2. I have heard Sri Shyam S. Agarwal, learned Counsel for the petitioner and Sri Ramakanth representing Sri M.S.N. Prosody learned Counsel
for the respondents.
3. I have carefully considered the reasons given by the lower Court with which I am in full agreement on merits. But one aspect which everyone
including the lower Court has ignored is the very non-maintainability of the application filed by the petitioner under Order XXI Rule 29 CPC. The
said provision reads as under:
Where a suit is pending in any Court against the holder of a decree of such Court or of a decree which is being executed by such Court, on the
part of the person, against whom the decree was passed, the Court may, on such terms as to security or otherwise, as it thinks fit, stay execution of
the decree until the pending suit has been decided:
Provided that if the decree is one for payment of money, the Court shall, if it grants stay without requiring security, record its reasons for so doing.
4. The above reproduced provision would show that for maintaining an application, the Court before which such application is filed must be either
a Court which would have passed a decree or executing the decree.

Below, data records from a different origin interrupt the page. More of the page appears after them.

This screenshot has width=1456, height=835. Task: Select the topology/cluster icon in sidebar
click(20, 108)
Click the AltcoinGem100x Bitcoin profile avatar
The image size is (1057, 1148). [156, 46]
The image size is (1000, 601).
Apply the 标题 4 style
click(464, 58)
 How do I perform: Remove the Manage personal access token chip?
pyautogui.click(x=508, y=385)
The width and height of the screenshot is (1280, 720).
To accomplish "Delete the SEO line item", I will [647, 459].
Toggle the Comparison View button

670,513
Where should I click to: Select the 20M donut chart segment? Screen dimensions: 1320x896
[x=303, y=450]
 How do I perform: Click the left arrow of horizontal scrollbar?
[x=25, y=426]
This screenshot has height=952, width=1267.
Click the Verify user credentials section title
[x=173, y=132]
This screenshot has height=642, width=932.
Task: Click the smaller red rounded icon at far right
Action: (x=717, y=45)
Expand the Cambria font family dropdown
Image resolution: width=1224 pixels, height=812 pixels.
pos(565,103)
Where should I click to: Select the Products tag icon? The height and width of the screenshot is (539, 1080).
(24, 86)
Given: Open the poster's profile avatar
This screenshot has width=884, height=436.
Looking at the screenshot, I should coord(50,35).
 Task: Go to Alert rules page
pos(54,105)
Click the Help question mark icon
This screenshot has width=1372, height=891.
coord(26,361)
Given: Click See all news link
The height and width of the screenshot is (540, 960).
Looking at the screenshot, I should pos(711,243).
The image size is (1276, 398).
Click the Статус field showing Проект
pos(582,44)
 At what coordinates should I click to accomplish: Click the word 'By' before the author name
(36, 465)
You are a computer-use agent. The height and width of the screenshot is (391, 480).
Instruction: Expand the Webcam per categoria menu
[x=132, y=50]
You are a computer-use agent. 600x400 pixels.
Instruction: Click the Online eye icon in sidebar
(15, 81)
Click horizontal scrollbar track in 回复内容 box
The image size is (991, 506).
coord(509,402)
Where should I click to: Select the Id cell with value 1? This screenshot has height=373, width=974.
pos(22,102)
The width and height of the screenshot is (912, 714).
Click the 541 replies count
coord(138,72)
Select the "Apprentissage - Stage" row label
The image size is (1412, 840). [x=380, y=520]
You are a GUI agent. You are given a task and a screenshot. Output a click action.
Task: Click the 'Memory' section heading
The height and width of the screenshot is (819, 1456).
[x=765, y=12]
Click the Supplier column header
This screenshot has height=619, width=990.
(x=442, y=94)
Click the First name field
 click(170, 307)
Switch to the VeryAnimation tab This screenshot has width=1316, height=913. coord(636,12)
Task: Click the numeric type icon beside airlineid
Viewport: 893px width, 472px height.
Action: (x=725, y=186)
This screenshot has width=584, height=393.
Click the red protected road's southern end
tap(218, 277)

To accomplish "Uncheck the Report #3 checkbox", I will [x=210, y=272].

5. For application of the said provision, the following two conditions have to be satisfied, namely; (1) not only that the Court before which an
application is filed is a Court which passed the decree or before which execution petition is pending; and (2) that the suit must be pending in the
same Court.
6. In the instant case, even though the first condition is satisfied as it is the Rent Controller who passed the decree in favour of the landlords, the
suit filed by the petitioner against the legal representatives of the landlords is not pending before the Rent Controller. The suit is pending before
another Court i.e., V Junior Civil Judge, City Civil Court, Hyderabad.
7. Therefore, the Rent Controller cannot stay the execution of decree on the ground that the suit filed by the petitioner is pending before another
Court.
8. In this view of the matter, the civil revision petition is dismissed. As a sequel to dismissal of the civil revision petition, CRP MP No. 710 of 2012
filed by the petitioner for interim relief is disposed of as infructuous.